Besides cup-type harmonic drive gears, SCARA-type robots can also employ other forms such as hollow hat-type, standard, and short筒 types. Although the shapes differ, the operating principles and basic structures of these reducers are largely consistent. Supported by the National Robot Testing and Assessment Center, and based on the experimental methods and incentives described in this study, similar tests were extended to other robots employing harmonic drive gears, such as 4-axis articulated industrial arms. The predictability of this method was similarly validated.
Therefore, this method can be extended to the fault prediction of other industrial robots that use harmonic drive gears as power transmission devices. Admittedly, in practical application, factors such as power supply stability and load variations may affect prediction accuracy.
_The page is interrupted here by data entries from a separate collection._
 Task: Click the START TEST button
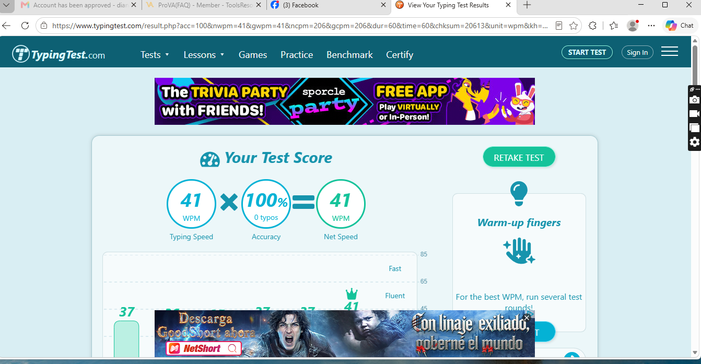point(587,52)
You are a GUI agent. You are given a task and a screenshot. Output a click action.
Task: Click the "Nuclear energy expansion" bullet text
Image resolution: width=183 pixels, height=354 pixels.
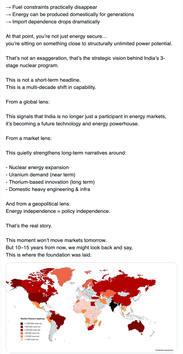point(37,167)
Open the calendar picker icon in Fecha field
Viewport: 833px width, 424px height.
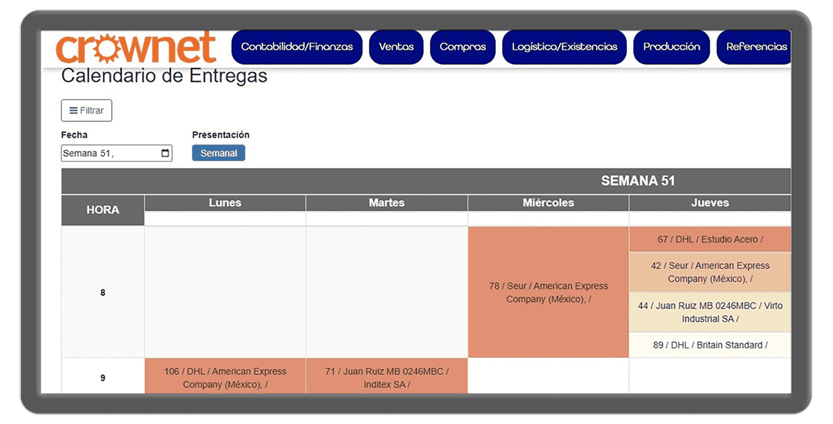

Future research employing other controlled variables can continue to deepen the study of fault prediction models for harmonic drive gears.
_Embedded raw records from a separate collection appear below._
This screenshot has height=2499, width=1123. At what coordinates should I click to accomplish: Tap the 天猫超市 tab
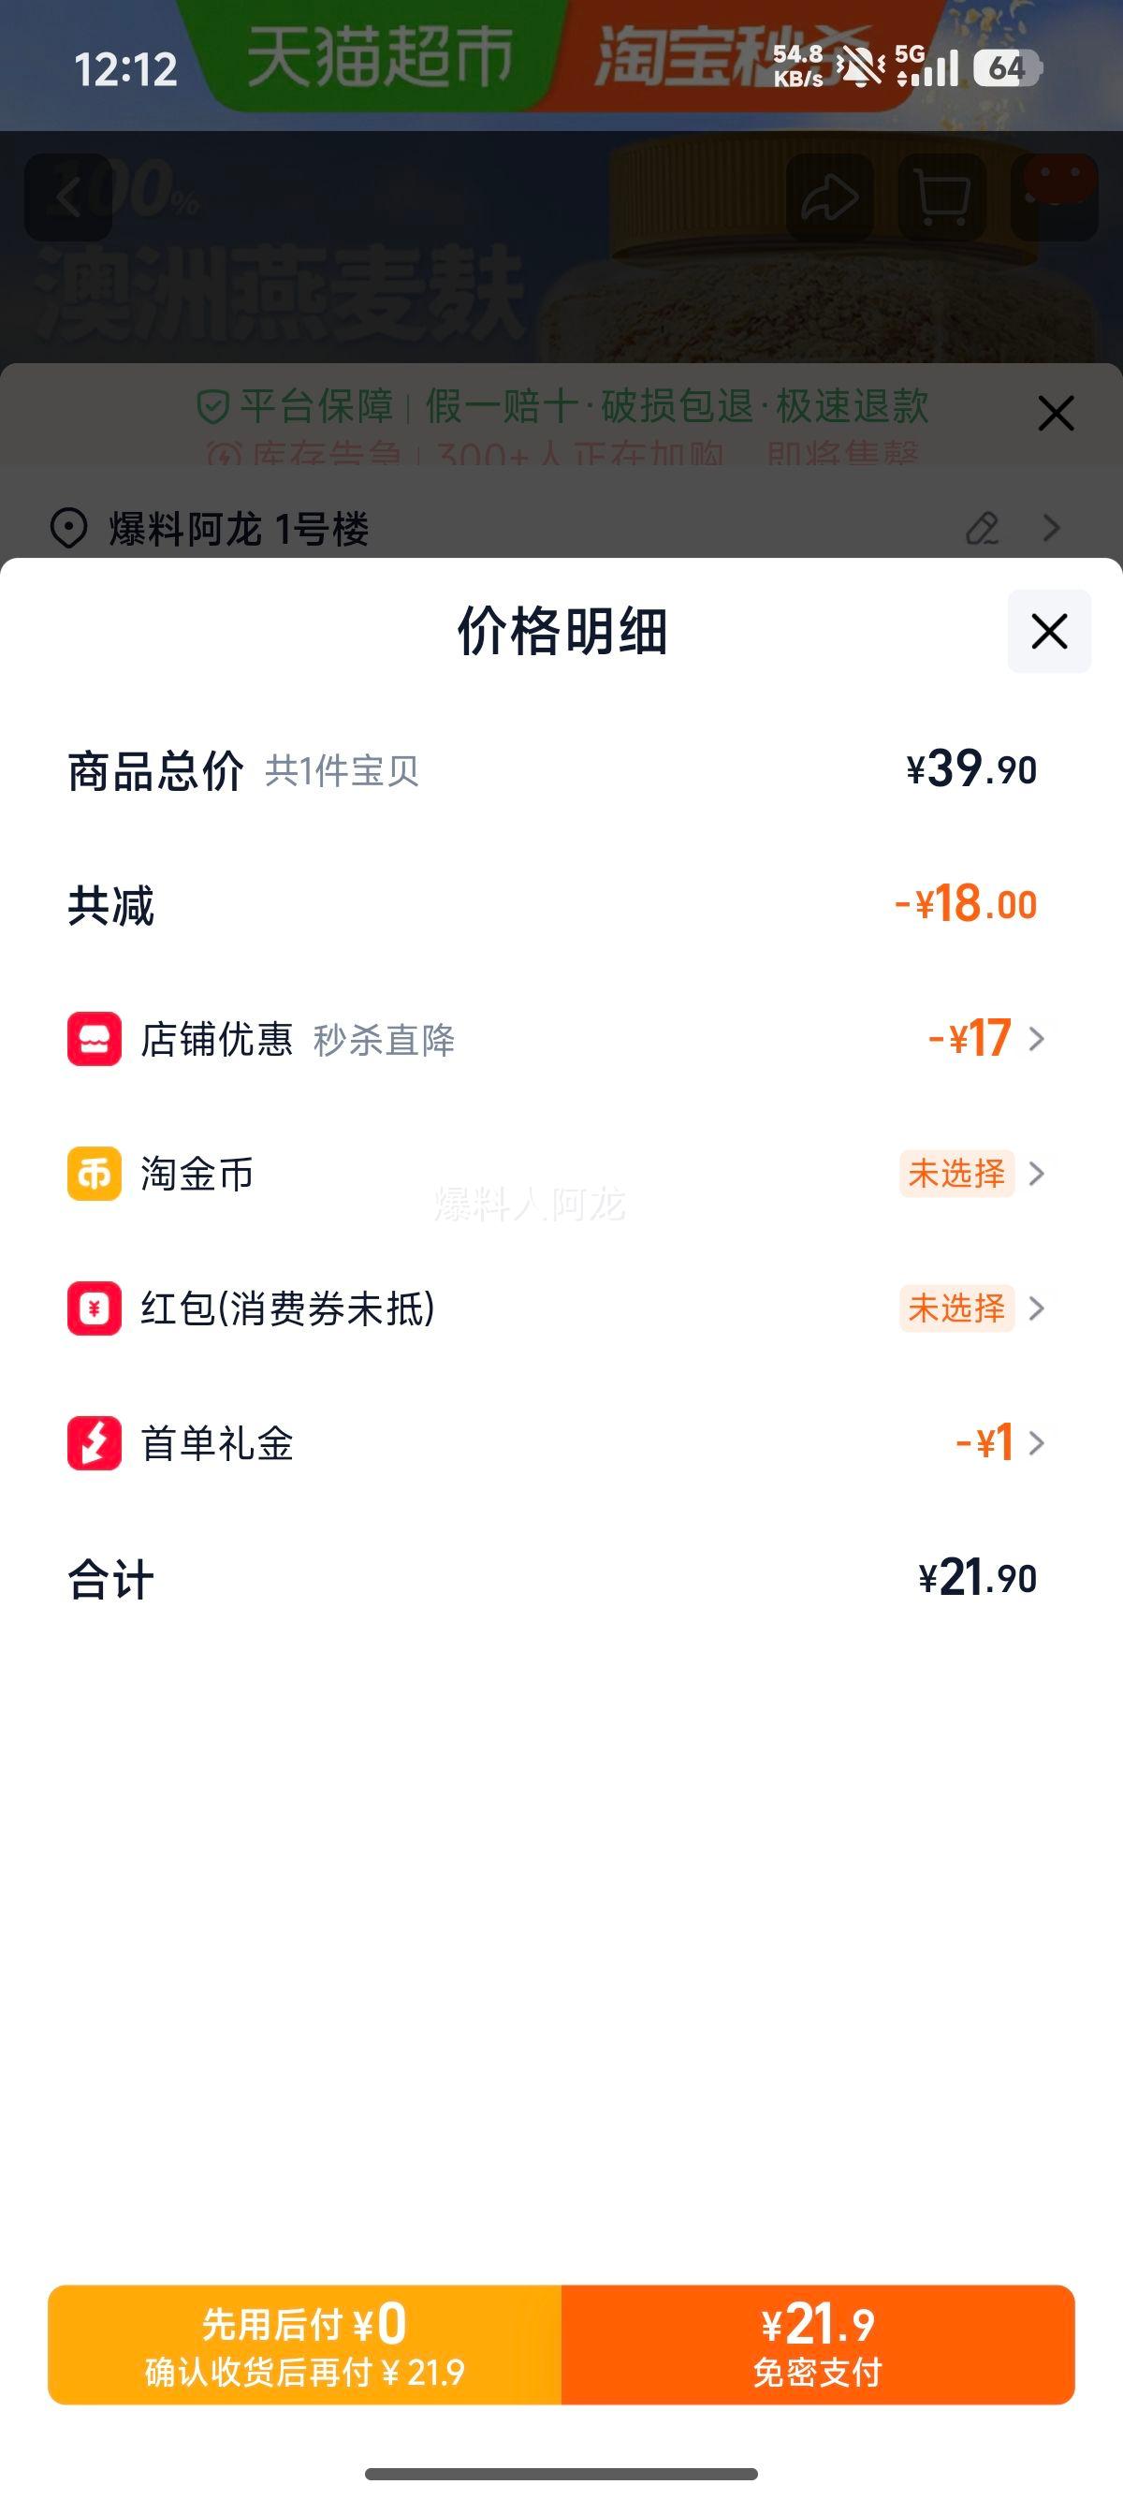380,56
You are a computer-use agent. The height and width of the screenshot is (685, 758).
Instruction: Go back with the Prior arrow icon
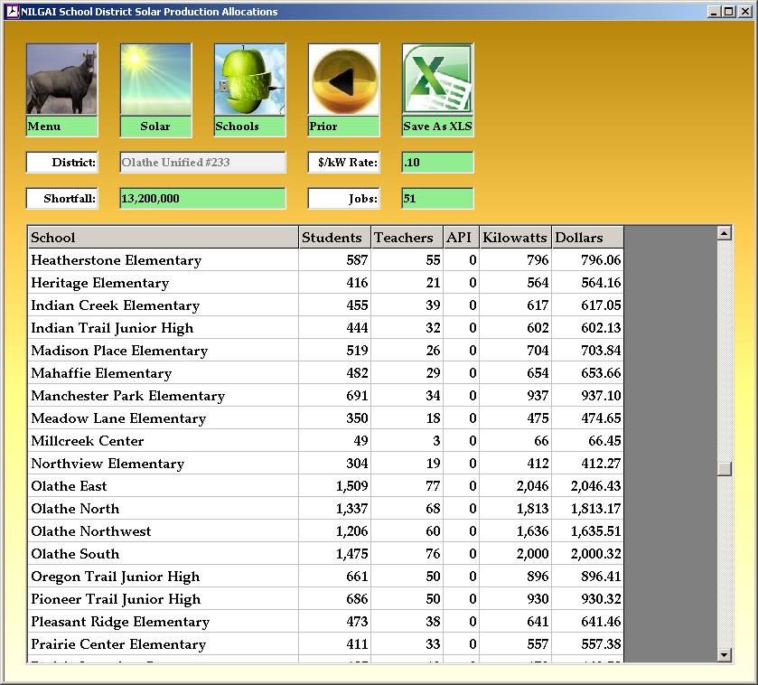343,80
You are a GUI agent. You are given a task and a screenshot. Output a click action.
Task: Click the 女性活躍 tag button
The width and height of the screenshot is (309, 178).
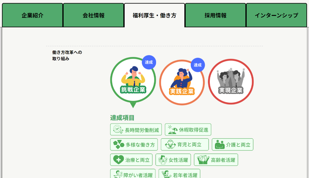(x=173, y=160)
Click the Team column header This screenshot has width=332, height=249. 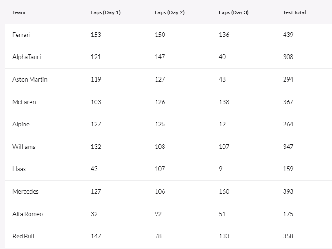point(19,12)
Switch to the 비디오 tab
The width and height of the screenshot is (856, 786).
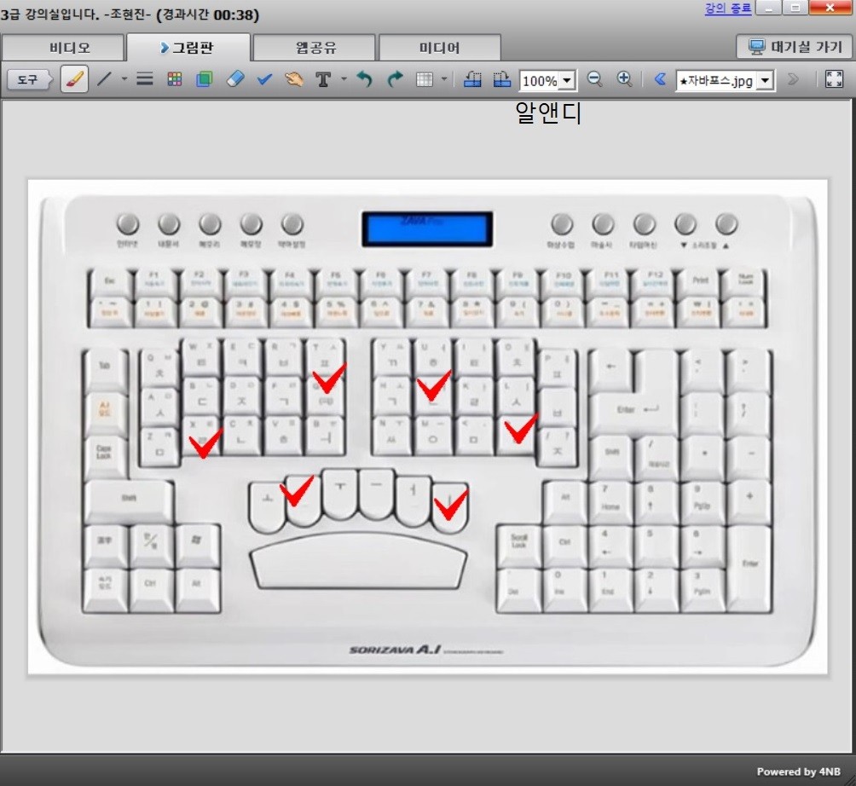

In summary, although this study has made progress, certain limitations remain in the process of further完善 harmonic drive gear fault analysis and prediction.
Conclusion
Market analyses indicate a bright future for the global SCARA robot market, with its scale expected to grow substantially in the coming years. However, alongside large-scale deployment, the reliability of robots and their key components has garnered significant attention.
Addressing reducer oil leakage, traditional solutions involve disassembling and opening the reducer to replace sealing gaskets or apply sealant. This method is not only time-consuming and labor-intensive but also难以 guarantee the sealing effect, with seepage often recurring during operation. Unexpected failures can cause immense losses in intelligent manufacturing production.
The research conducted in this study, through practical daily data collection, makes fault trends visibly apparent via explicit data. This can serve as an important basis for formulating actual equipment maintenance and repair plans. It holds great significance for holistically improving the reliability of harmonic drive gears and, by extension, the reliability of SCARA and other industrial robots employing harmonic drive gear transmission, thereby reducing unplanned production stoppages. With in-depth research and method optimization, the推广 prospects are broad, and the direct and indirect economic benefits generated are substantial. The integration of torque signal analysis, particularly through metrics like kurtosis, into a PHM framework presents a powerful, non-intrusive tool for sustaining the operational integrity of harmonic drive gear-based automation systems.